Ownership of means of production is now traded on the stock exchange. The stock market creates opportunities for further concentration and centralization through "the greatest deprivation" that "now extends from direct producers to small and medium-sized capitalists themselves." Although the origin of capitalism lies in the deprivation of workers' means of production,
... Within the capitalist system itself, this deprivation takes the form of opposition in which a few people possess social property, and credit makes these few people increasingly characterized as simple adventurers. Since ownership now exists in the form of shares, its flow and transfer are only the result of trading on the stock exchange, in which small fish are eaten by sharks and sheep are eaten by wolves.

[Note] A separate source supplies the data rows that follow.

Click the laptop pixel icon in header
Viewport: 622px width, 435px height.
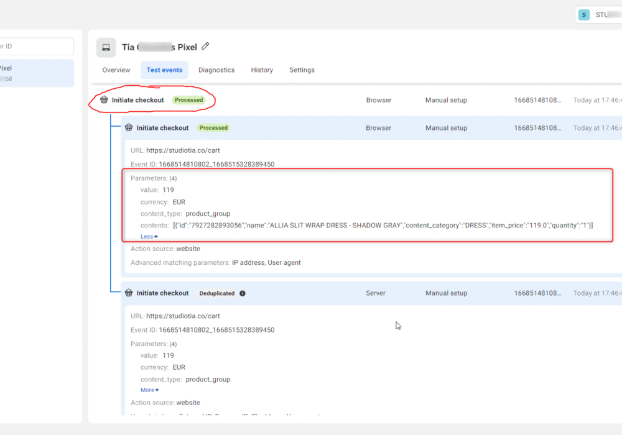(x=106, y=48)
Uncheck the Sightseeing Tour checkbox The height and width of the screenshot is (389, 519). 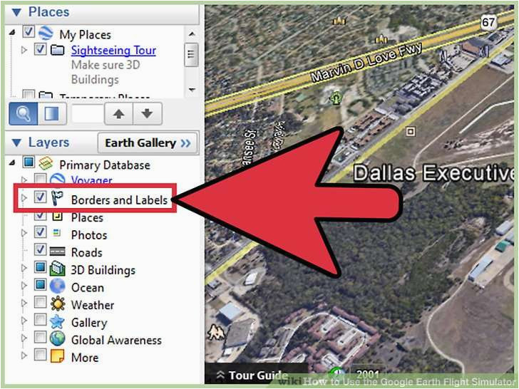tap(41, 49)
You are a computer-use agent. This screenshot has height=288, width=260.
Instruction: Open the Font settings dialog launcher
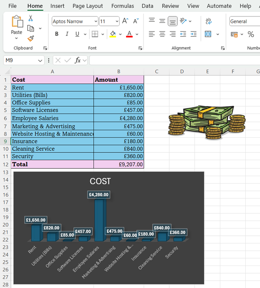(140, 48)
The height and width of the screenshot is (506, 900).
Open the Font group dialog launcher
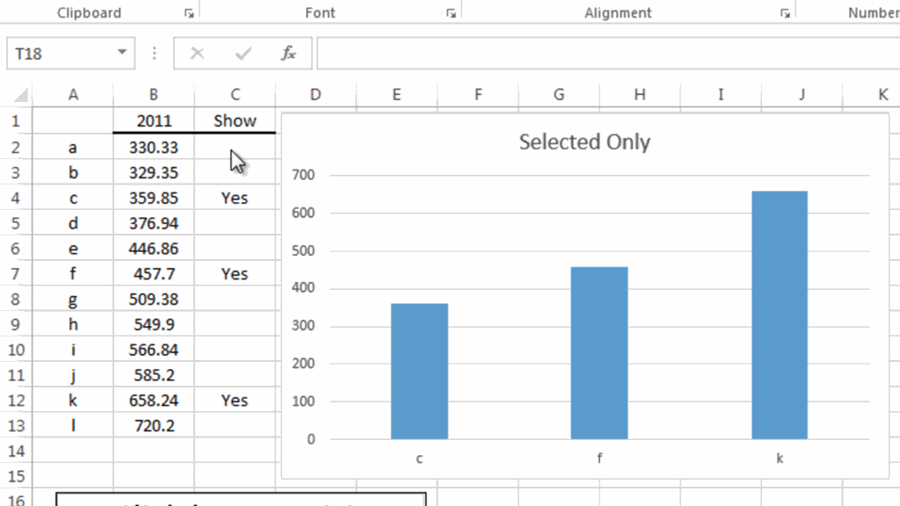tap(451, 13)
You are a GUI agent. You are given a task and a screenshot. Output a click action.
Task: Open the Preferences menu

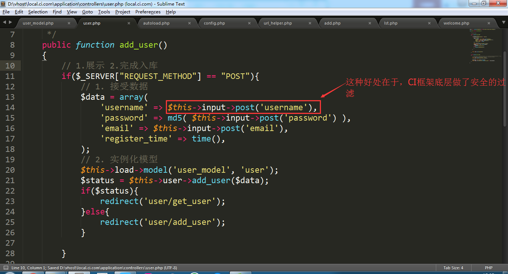point(148,12)
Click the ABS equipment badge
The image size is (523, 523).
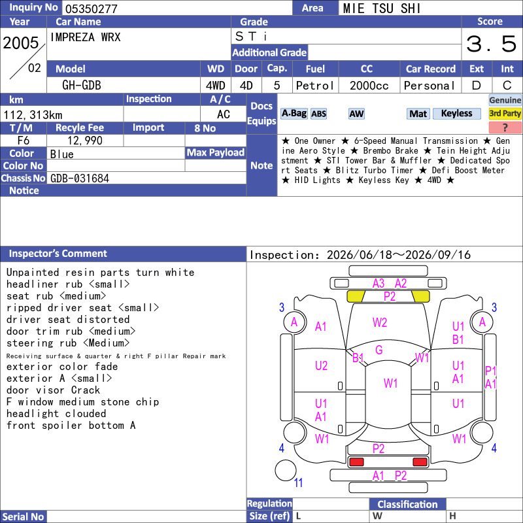(x=318, y=114)
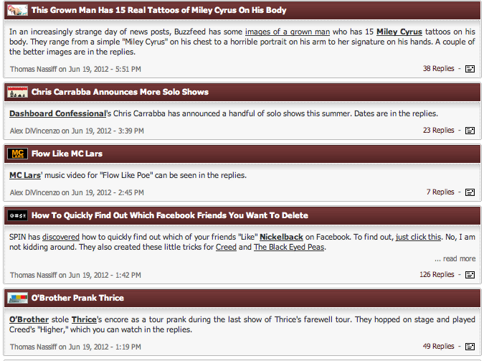The height and width of the screenshot is (361, 484).
Task: Open headline 'O'Brother Prank Thrice'
Action: (77, 298)

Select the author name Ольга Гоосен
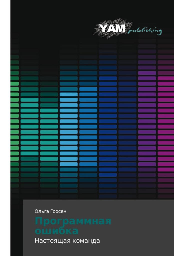[x=51, y=211]
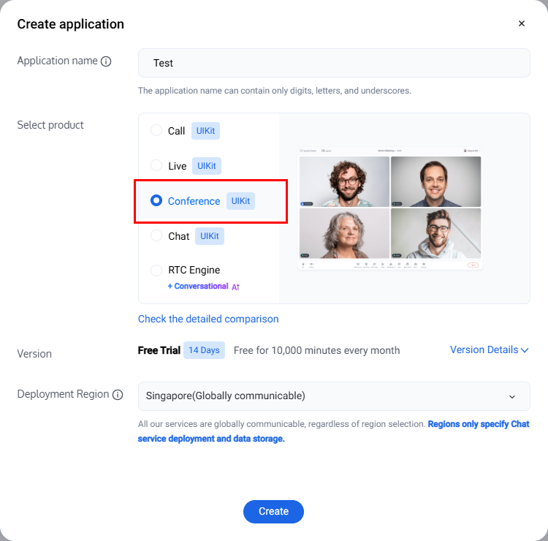Select the Call product radio button

[x=156, y=131]
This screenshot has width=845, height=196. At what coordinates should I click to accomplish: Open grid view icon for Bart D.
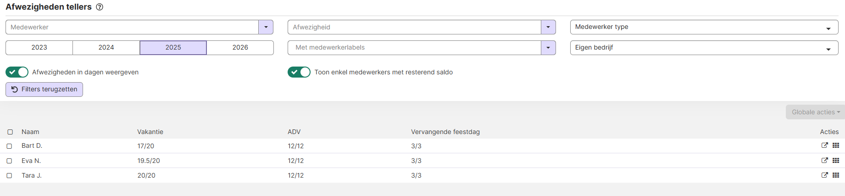tap(836, 146)
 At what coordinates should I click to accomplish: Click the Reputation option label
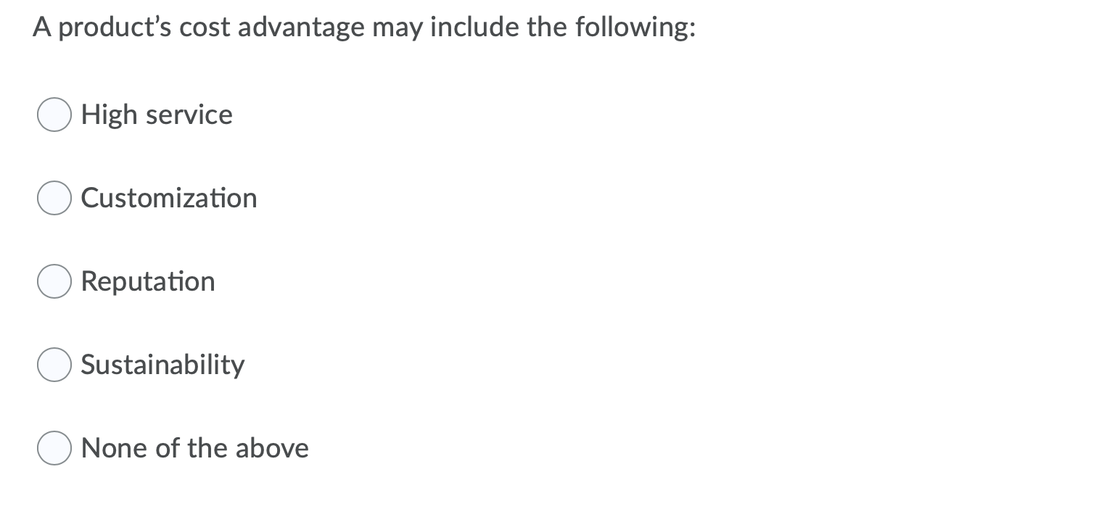tap(148, 281)
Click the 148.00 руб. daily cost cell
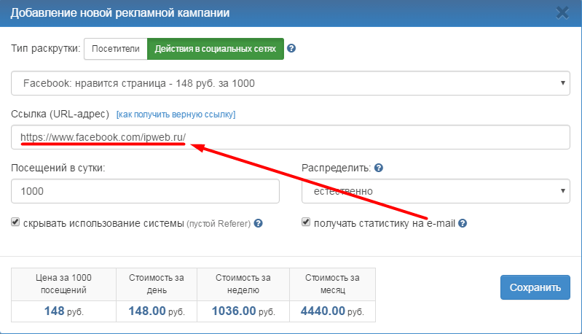This screenshot has width=582, height=334. point(159,311)
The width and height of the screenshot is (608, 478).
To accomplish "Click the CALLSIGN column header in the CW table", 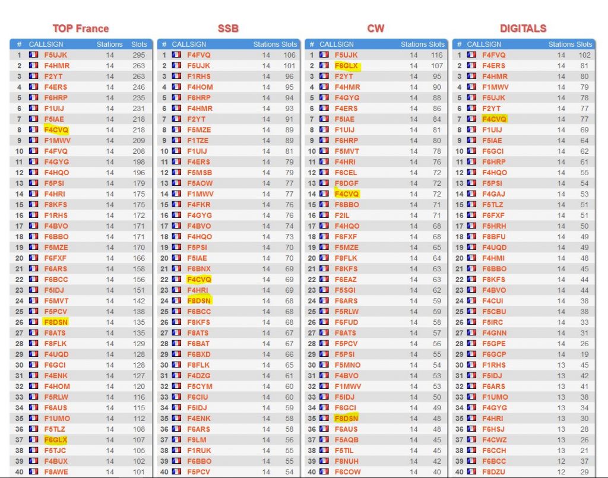I will click(x=337, y=44).
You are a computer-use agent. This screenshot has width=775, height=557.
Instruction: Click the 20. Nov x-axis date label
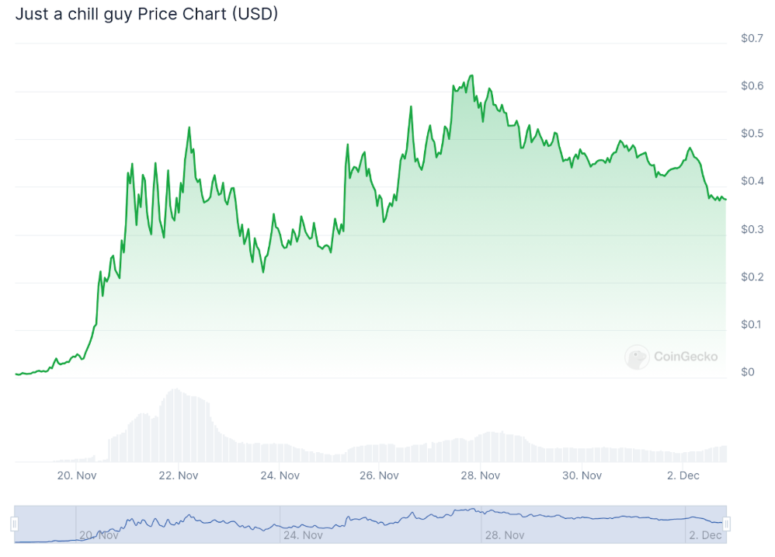pyautogui.click(x=77, y=475)

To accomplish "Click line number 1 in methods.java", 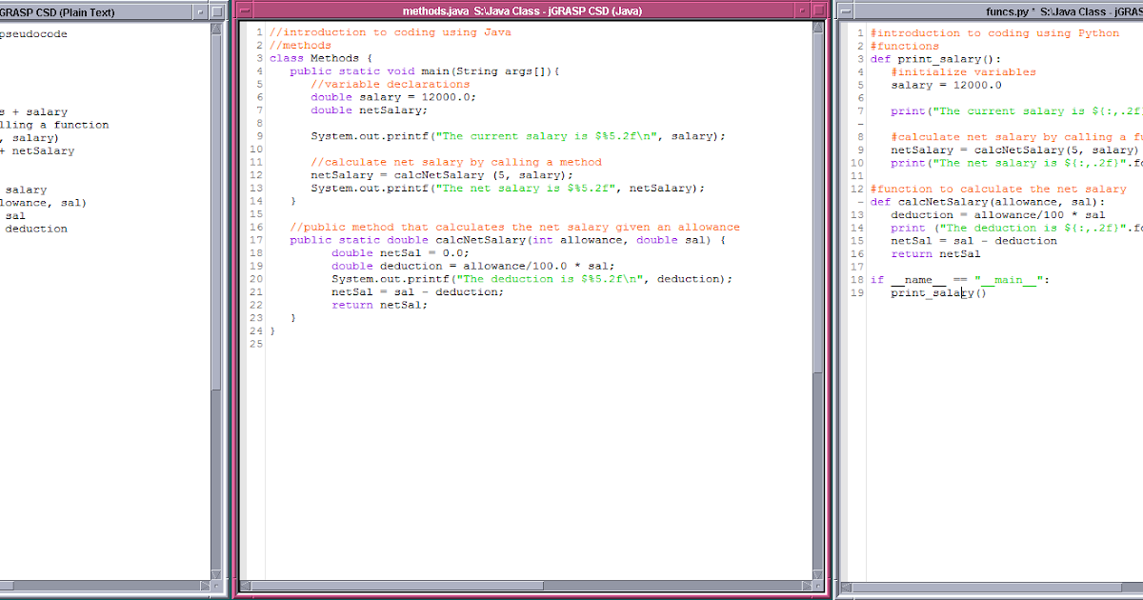I will [258, 31].
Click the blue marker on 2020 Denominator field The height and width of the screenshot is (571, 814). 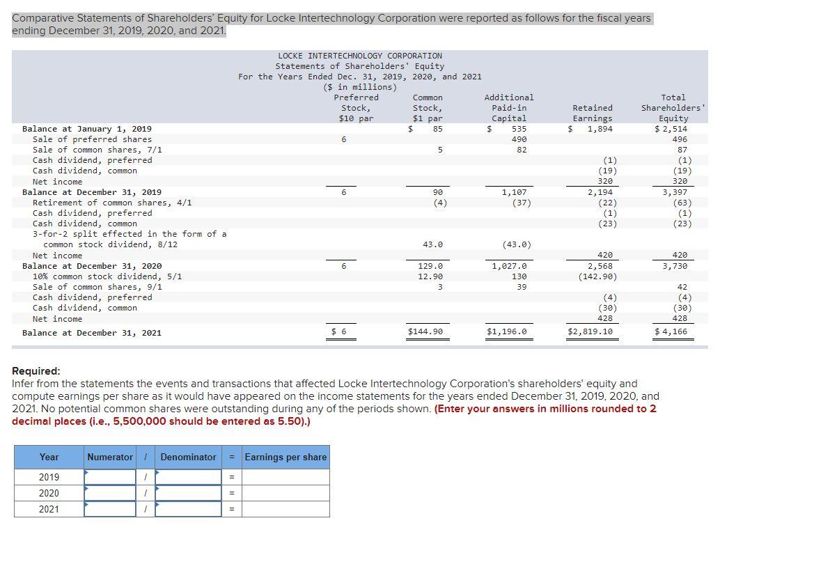[x=157, y=490]
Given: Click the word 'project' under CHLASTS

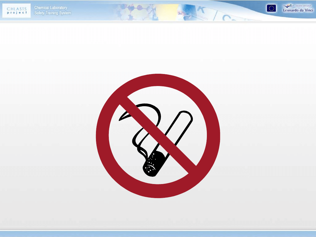Looking at the screenshot, I should tap(17, 13).
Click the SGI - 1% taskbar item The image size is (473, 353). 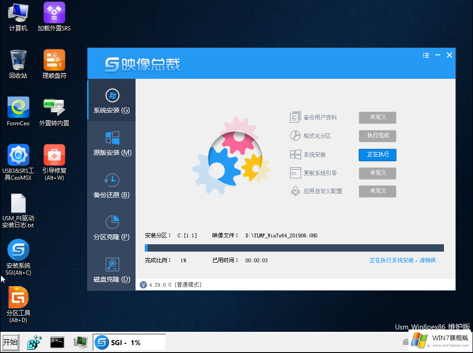click(129, 342)
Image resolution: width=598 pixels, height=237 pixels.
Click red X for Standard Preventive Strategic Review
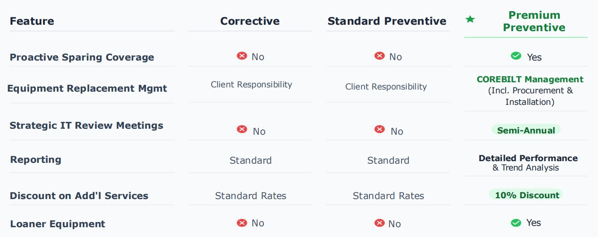[x=379, y=129]
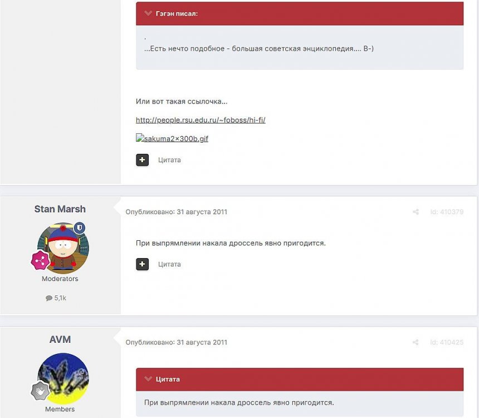Collapse the "Цитата" quote header in AVM's post
The image size is (479, 418).
point(148,379)
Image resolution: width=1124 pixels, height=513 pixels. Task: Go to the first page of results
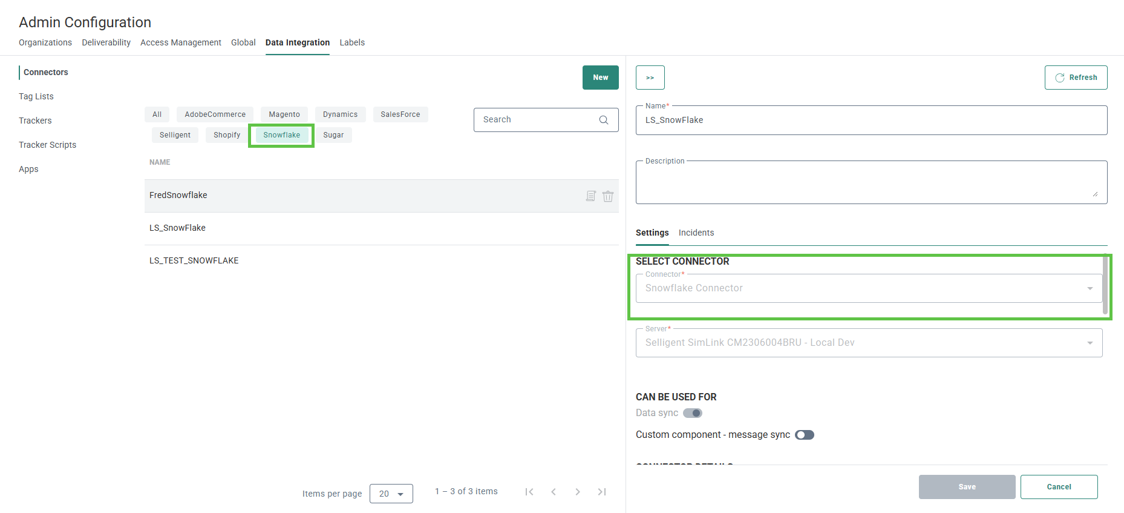tap(529, 492)
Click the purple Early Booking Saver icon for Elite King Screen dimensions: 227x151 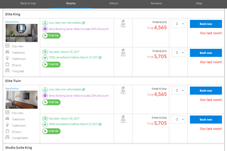(45, 29)
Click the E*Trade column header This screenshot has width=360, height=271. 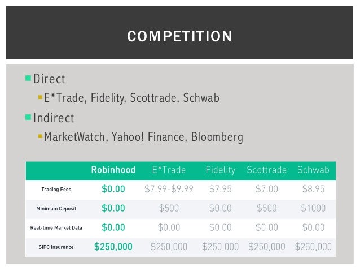(x=169, y=170)
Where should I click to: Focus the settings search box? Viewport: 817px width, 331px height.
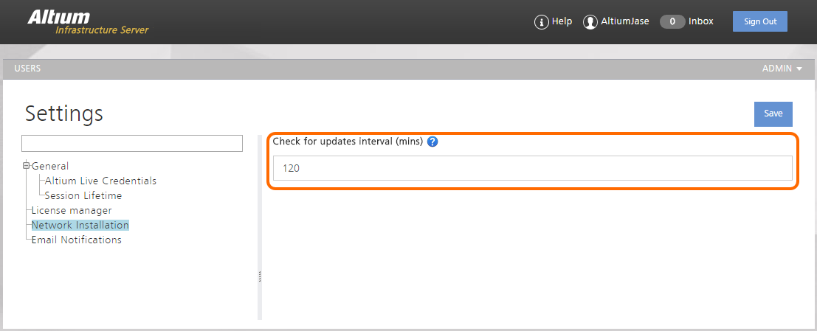tap(132, 143)
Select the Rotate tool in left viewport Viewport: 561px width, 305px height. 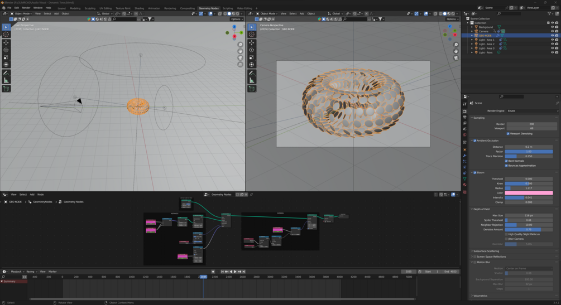[x=6, y=50]
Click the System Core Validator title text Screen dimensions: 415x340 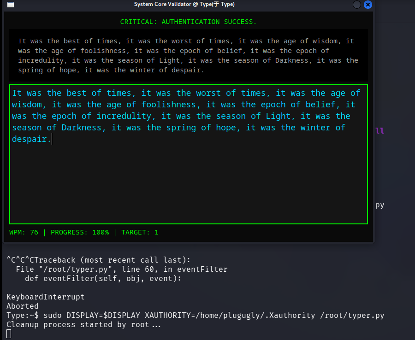[184, 4]
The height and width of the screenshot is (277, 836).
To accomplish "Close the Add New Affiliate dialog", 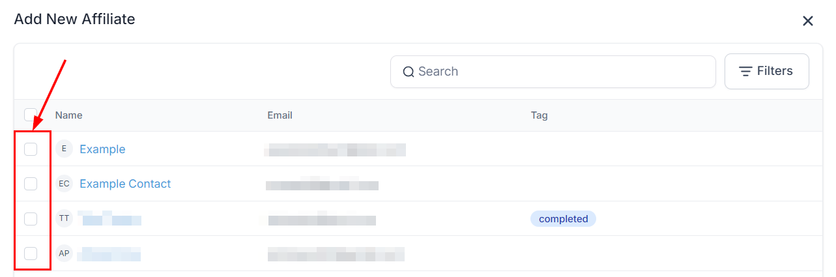I will pyautogui.click(x=808, y=21).
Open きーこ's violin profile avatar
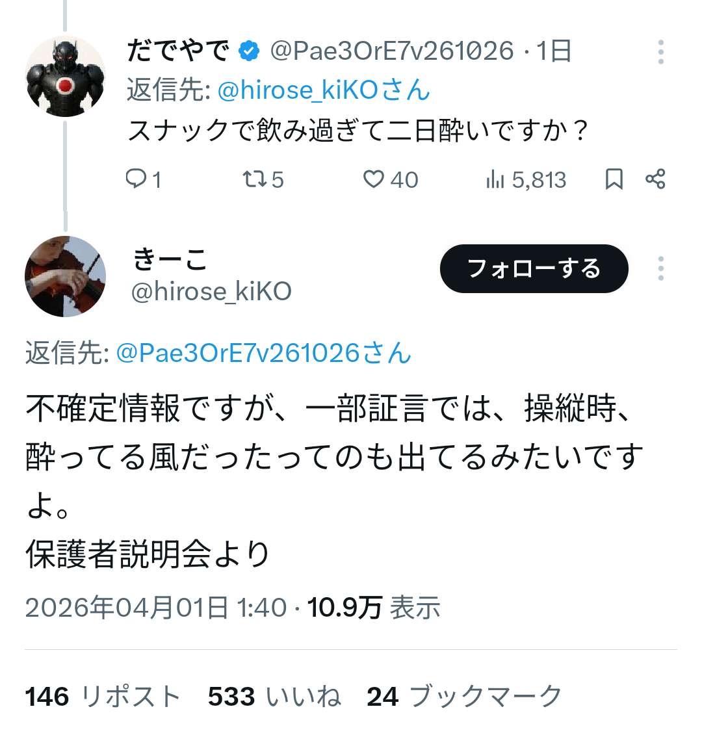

The difference between a "wolf" and a "sheep" or a "shark" and a "fish" is the ability to control the power of the currency. This allows banks to gain substantial control over large companies and concentrate small companies on large companies through acquisitions and mergers. Since banks are the major shareholders of most large companies and can exercise control over a company with a shareholding ratio of much less than 100% or even less than 50%, the stock market allows them to further expand their control over the capital of others (i.e., small shareholders). By the end of the 19th century, banks had become the "wolf of Wall Street" and small capitalists were sheep, destined to be expropriated and merged.
Therefore, with the development of corporate capitalism, securities (i.e. stocks and bonds) have become an important part of bank capital. Marx called this form of monetary capital "virtual capital" because they have no direct connection with the production of surplus value. Unlike industrial loans, which incorporate circuits of industrial capital and repaid over time from surpluses generated in production, stocks are legal requirements for profits without clear purpose.在首次发行股票后,用于后续股票购买的资金不会直接流入生产,而是流向股票的卖家。由于此类证券本身作为商品进行交换,其价值的涨跌与基础公司资本无关。因此,两个不同的电路共存:(1)由公司管理的工业资本,以及(2)在二级市场上买卖的证券。对马克思来说,后者是“纯粹的幻觉”。